A recent study of medical malpractice claims in the United States says the risk of medical error is roughly the same in both inpatient and outpatient settings. Tara Bishop led the research at Weill Cornell Medical College in New York.
Bishop says the researchers “were actually very surprised” by the finding that roughly half of all U.S. medical malpractice payments from 2009 involved patients who suffered injuries at the doctor’s office. The recent study is published in the Journal of the American Medical Association.
The research is based upon medical malpractice claims data from the National Practitioner Data Bank from 2005 to 2009. Inpatient and outpatient medical malpractice payments decreased slightly overall during the study period.

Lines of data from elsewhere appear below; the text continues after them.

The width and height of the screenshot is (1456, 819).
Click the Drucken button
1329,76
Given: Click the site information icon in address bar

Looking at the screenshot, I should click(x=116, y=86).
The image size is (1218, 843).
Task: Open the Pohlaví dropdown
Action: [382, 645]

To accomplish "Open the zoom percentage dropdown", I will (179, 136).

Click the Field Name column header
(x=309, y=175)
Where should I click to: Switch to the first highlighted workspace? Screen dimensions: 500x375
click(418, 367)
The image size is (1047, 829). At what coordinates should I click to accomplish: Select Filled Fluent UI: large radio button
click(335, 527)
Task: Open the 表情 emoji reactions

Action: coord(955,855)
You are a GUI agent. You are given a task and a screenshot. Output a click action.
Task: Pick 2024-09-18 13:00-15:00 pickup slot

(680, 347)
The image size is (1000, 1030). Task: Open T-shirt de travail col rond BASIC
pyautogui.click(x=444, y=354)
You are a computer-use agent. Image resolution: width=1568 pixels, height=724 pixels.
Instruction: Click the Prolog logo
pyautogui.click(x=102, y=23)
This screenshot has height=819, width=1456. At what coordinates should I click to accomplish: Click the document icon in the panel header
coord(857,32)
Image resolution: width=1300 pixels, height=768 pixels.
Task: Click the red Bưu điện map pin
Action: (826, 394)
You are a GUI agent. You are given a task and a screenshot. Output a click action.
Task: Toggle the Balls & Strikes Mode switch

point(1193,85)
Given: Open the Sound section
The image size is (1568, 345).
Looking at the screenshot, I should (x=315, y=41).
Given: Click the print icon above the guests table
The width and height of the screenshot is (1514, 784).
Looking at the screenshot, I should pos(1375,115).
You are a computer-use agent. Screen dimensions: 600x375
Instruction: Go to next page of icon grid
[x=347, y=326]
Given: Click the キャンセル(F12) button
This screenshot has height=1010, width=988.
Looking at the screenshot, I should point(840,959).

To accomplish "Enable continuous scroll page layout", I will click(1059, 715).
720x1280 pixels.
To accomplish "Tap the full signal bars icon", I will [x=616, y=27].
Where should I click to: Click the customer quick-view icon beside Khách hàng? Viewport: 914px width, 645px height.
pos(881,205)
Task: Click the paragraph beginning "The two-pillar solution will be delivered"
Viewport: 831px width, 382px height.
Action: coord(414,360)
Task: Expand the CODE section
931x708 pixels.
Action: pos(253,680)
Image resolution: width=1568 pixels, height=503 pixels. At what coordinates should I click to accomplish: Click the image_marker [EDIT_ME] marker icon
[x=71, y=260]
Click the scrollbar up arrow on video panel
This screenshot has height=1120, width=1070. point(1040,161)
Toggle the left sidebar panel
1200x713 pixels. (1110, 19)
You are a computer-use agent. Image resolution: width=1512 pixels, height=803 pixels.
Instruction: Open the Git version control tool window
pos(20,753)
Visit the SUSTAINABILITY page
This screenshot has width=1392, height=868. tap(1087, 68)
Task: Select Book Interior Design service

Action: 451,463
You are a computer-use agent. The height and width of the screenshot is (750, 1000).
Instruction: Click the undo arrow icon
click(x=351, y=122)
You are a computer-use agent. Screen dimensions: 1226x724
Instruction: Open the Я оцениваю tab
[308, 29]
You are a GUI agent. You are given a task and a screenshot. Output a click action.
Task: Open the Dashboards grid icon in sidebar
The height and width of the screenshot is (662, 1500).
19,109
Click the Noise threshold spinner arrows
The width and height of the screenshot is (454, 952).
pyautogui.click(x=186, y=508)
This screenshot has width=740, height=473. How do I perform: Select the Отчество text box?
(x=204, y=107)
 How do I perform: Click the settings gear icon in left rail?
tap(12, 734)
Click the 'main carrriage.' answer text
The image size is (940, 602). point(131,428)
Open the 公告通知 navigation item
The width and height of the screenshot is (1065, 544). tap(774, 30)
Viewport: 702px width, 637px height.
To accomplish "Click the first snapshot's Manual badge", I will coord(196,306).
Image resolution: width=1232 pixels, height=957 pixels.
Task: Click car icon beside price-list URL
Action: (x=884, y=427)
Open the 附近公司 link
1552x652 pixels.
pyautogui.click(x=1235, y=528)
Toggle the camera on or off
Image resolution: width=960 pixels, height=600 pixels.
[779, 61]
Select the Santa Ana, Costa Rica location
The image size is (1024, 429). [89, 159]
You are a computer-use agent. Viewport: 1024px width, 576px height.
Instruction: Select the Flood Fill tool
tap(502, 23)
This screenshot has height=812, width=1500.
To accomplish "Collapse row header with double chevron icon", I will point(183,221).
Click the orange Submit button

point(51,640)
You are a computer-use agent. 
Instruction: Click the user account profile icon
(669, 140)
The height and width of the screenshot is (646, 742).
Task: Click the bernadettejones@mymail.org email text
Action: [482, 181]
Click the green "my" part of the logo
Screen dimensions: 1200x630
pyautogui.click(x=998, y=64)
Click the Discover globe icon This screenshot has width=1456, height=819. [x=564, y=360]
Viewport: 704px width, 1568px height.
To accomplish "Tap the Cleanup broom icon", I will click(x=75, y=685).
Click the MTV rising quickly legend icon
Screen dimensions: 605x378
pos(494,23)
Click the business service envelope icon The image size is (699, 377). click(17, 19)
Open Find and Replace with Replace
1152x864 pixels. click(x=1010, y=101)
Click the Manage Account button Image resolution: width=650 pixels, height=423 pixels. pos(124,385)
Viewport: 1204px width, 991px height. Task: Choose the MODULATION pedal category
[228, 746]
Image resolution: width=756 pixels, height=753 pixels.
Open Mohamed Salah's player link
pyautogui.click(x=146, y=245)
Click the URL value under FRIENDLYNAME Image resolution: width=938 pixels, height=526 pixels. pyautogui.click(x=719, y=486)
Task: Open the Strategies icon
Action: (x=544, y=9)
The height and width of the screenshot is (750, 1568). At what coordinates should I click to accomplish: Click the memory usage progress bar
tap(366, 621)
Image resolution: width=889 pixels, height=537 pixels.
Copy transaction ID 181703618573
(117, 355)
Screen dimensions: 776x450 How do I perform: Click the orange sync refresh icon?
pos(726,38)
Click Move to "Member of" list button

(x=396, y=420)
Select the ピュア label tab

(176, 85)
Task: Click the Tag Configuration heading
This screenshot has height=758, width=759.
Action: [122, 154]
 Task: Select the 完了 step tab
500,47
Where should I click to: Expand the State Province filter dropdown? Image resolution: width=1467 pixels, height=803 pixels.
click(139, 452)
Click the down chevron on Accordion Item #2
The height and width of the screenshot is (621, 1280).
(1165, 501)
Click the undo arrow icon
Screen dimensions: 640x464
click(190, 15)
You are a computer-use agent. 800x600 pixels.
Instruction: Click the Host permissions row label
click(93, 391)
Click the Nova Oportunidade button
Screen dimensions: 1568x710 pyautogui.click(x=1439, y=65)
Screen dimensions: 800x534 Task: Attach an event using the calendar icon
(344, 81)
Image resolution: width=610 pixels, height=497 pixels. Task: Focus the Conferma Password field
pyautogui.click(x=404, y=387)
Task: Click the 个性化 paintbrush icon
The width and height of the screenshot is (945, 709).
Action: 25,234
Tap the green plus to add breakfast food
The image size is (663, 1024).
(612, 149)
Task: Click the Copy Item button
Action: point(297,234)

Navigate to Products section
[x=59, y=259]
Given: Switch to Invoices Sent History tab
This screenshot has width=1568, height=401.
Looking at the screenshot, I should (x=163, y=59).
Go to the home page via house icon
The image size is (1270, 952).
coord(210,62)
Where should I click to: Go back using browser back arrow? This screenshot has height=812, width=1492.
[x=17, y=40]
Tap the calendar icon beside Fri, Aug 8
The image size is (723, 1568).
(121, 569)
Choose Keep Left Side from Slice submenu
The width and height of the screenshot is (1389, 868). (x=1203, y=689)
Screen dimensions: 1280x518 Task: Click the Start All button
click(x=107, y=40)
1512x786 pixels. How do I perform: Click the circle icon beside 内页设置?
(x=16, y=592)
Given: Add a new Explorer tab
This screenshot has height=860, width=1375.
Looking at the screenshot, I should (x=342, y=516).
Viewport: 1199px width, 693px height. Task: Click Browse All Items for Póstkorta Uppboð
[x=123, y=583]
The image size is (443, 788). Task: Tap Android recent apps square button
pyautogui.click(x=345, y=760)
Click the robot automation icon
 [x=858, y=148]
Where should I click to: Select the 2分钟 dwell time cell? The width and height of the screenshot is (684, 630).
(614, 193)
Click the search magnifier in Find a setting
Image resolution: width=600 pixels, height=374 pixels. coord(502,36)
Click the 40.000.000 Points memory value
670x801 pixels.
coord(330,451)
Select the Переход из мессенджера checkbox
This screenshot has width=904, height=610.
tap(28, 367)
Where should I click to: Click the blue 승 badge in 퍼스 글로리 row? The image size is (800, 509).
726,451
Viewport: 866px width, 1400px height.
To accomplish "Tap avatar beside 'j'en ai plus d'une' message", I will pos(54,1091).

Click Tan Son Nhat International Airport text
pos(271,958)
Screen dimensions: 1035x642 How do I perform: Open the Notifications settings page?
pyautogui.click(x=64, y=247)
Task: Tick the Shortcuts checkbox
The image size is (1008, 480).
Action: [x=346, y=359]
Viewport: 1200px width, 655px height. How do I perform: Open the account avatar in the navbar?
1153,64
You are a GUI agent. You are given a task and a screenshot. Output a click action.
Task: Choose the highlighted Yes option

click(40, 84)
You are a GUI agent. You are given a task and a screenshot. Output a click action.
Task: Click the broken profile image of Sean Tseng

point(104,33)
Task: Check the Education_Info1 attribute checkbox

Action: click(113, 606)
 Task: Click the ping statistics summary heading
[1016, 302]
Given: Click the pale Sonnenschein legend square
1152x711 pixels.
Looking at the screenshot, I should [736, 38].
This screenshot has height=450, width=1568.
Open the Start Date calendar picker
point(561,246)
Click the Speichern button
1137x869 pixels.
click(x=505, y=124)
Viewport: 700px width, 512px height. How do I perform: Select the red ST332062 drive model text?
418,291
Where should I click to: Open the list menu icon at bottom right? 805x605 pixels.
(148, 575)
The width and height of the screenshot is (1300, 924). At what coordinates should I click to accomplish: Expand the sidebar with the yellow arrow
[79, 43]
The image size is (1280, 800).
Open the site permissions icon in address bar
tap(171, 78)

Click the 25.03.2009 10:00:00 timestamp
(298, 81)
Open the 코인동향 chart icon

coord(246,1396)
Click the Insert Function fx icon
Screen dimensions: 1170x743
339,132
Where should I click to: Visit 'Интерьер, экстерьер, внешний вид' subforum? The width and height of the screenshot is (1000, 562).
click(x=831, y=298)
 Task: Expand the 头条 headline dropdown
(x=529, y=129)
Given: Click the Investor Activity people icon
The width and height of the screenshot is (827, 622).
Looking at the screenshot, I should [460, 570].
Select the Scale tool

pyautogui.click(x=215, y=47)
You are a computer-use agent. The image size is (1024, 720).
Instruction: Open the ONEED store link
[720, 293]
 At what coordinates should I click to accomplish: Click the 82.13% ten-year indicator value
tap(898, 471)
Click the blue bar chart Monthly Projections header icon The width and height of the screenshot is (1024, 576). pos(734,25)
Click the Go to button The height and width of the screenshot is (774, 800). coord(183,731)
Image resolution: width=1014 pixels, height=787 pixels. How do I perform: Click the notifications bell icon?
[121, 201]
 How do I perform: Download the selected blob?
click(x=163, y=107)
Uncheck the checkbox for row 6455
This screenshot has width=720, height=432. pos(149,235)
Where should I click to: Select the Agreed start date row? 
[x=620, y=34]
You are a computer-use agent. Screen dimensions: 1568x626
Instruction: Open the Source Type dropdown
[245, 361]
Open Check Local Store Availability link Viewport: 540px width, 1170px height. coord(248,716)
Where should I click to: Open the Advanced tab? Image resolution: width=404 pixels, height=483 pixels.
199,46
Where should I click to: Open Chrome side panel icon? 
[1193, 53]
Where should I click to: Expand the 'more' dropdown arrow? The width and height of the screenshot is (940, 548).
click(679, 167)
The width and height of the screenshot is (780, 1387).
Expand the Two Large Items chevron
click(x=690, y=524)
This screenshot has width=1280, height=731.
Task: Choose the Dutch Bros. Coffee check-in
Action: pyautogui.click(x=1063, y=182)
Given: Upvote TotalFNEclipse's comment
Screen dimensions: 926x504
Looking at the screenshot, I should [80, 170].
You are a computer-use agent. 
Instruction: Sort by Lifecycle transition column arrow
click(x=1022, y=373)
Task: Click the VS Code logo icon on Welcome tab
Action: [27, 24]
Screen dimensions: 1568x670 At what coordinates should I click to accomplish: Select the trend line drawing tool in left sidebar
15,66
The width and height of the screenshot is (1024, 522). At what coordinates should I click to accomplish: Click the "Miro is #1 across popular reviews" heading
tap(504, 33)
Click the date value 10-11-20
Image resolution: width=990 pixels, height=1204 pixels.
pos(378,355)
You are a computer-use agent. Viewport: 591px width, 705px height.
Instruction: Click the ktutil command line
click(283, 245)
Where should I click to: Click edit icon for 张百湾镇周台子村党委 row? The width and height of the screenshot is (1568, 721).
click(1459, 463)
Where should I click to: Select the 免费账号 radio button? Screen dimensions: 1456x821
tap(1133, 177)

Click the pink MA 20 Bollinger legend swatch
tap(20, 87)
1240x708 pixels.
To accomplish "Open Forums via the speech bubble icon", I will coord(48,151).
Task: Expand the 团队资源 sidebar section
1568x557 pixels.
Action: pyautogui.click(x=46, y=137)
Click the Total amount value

However, the study found in 2009, the final year of the study, 4,910 malpractice claims were paid nationwide from cases involving hospital stays; 4,448 claims for malpractice were paid for injuries sustained in outpatient settings and 966 claims were paid for medical errors involving both settings.
Bishop says “I hope it’s a wake-up call for the medical community and for patients, so we can start working on ways to solve these problems.” She says, “These weren’t trivial errors — death and major injuries were the most common reason for malpractice claims.” The claims in 2009 totaled more than $3.3 billion.
While the total number of claims for malpractice were fairly equally split between inpatient and outpatient settings, the most common errors differed between the settings. Certainly, New Jersey residents, like everywhere else in the country, visit the doctor’s office more frequently than they are admitted to hospitals. The report indicates that in 2009, there were 30 times as many outpatient visits as hospital discharges.
The most common errors in the inpatient setting that resulted in a malpractice claim involved surgical errors. Misdiagnosis of a condition was the most common medical mistake in a doctor’s office setting, according to the research.
Some experts say the malpractice claims reflected in the research may be only a small portion of overall medical errors that occur, especially in relation to the outpatient setting. Hospitals have instilled protocols in an effort to reduce surgical error, where good ideas for controlling risk of medical error in the outpatient setting has not been as universally addressed.